■ **EXTRAIT À LIRE**
Jeffrey D. Sachs est professeur d'économie et dirige l'Institut de la Terre à l'université de Columbia. Il est aussi connu à travers sa coopération avec des agences internationales sur les thèmes de la réduction de la pauvreté, l’annulation de la dette, et le contrôle épidémiologique – notamment du SIDA, dans les pays en voie de développement. Il est le seul universitaire à avoir figuré plusieurs fois au classement des personnalités les plus influentes du monde publié par le magazine américain Time Magazine. Nous reproduisons ci-dessous sa tribune parue dans Les Echos, no. 20413, du lundi 27 avril 2009.
« La pénurie d'eau est responsable de nombreux conflits dans le monde ou de leur aggravation. Du Tchad au Darfour (Soudan), du désert de l'Ogaden (Ethiopie) à la Somalie, à travers le Yémen, l'Irak, le Pakistan et l'Afghanistan, s'étend un immense arc de terres arides où la rareté de l'eau provoque disettes, extrême pauvreté et désespoir.
Des groupes extrémistes comme les talibans peuvent facilement recruter dans de telles communautés. Et les gouvernements perdent leur légitimité lorsqu'ils sont incapables de garantir à leur population des besoins de base comme eau potable, récoltes, nourriture pour le bétail....
Les dirigeants politiques, les diplomates et les chefs des armées dans ces pays en conflit considèrent ces crises comme ils le feraient pour tout autre défi politique ou militaire. Ils lèvent des armées, organisent des factions politiques, combattent les chefs de guerre ou les fanatiques religieux.
Mais ces actions ne répondent pas au problème fondamental d'aider ces communautés dans leurs besoins urgents d'eau et de subsistance. Du coup, les Etats-Unis et l'Europe dépensent des dizaines, parfois des centaines de milliards de dollars pour envoyer des troupes et des bombardiers pour réprimer des rebellions ou pour lutter contre les « Etats faillis », mais ils n'envoient pas le dixième voire le centième de ces sommes pour lutter contre le manque d'eau et le sous-développement.

■ **TÂCHES À RÉALISER**
**A.** Recopiez les enregistrements depuis leur première ligne jusqu'à la ligne contenant « Action: point(115,14) » incluse, en substituant « Submit » à « Validate » sans rien modifier d'autre.
**B.** Rédigez la suite du texte sur la pénurie d'eau et les conflits qu'elle alimente, à partir de sa dernière phrase.

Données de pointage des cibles
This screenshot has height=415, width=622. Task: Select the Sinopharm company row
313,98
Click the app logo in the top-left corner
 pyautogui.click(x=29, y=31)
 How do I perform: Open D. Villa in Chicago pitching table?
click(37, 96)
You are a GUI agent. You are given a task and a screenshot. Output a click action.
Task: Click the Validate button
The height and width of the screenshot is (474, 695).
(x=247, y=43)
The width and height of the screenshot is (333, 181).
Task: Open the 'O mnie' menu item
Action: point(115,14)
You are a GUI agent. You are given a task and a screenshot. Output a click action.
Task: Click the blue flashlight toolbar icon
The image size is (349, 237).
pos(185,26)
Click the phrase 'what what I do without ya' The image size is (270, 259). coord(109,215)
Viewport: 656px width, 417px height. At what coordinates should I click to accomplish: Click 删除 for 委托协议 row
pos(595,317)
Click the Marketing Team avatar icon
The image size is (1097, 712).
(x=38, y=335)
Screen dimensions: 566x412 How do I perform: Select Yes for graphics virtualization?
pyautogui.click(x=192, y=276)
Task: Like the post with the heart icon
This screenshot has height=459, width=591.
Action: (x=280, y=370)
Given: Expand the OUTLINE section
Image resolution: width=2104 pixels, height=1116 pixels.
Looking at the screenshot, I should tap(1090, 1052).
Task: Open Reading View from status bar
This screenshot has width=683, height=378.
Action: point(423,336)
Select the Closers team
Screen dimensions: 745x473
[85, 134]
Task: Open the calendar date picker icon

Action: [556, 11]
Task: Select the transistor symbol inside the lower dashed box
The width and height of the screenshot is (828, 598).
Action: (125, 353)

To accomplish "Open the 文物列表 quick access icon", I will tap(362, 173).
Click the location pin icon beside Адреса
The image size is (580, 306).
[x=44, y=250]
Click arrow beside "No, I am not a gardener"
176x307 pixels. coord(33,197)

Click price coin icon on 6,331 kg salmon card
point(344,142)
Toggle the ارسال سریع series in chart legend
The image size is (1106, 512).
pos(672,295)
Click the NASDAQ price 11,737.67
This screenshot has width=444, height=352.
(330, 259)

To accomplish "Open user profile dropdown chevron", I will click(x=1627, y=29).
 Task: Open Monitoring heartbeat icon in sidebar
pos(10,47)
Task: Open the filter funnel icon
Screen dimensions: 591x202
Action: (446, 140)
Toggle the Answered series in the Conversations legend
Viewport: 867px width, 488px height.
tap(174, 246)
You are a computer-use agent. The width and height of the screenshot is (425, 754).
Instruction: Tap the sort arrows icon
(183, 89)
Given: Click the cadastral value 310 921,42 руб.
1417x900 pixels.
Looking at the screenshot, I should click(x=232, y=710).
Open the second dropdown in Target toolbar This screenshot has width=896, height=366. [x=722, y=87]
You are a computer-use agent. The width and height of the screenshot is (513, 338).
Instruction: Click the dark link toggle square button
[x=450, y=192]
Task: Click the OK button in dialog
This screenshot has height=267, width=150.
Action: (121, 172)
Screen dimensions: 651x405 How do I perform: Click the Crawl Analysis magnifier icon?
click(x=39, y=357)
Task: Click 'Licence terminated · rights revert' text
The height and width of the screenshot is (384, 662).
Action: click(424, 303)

■ **LISTE DES RÉPONSES**
**A.**
This screenshot has height=415, width=622. Task: Select the Sinopharm company row
313,98
Click the app logo in the top-left corner
 pyautogui.click(x=29, y=31)
 How do I perform: Open D. Villa in Chicago pitching table?
click(37, 96)
You are a GUI agent. You are given a task and a screenshot. Output a click action.
Task: Click the Submit button
The height and width of the screenshot is (474, 695).
(x=247, y=43)
The width and height of the screenshot is (333, 181).
Task: Open the 'O mnie' menu item
Action: point(115,14)

**B.**
Les problèmes de l'eau ne se résoudront pas d'eux-mêmes. Bien au contraire ! Ils ne peuvent que s'aggraver, sauf si la communauté internationale réagit. Selon des études de l'Unesco et de la Banque mondiale notamment, de nombreux pays pauvres et instables sont confrontés à un fragile équilibre en matière de ressources en eau. Le manque croissant d'eau, surtout dans les zones arides, reflète l'explosion démographique, l'assèchement des nappes phréatiques, le gaspillage, la pollution et les effets dévastateurs du changement climatique. Des solutions pratiques existent. Elles passent par de très nombreuses actions, comme une meilleure gestion des ressources en eau, une amélioration des technologies pour accroître l'efficacité de leur utilisation, et de nouveaux investissements conjoints, publics, d'entreprises et d'ONG.
Dans les « villages du Millénaire » en Afrique, un projet des Nations unies, nous travaillons avec des communautés pauvres, les gouvernements, les entreprises pour développer des solutions afin de répondre à l'extrême pauvreté dans les zones rurales. Au Sénégal, par exemple, JM Eagle, un fabricant de tuyaux en PVC, a offert plus de 100 kilomètres de canalisations, pour permettre l'accès à l'eau potable de plusieurs dizaines de milliers de personnes.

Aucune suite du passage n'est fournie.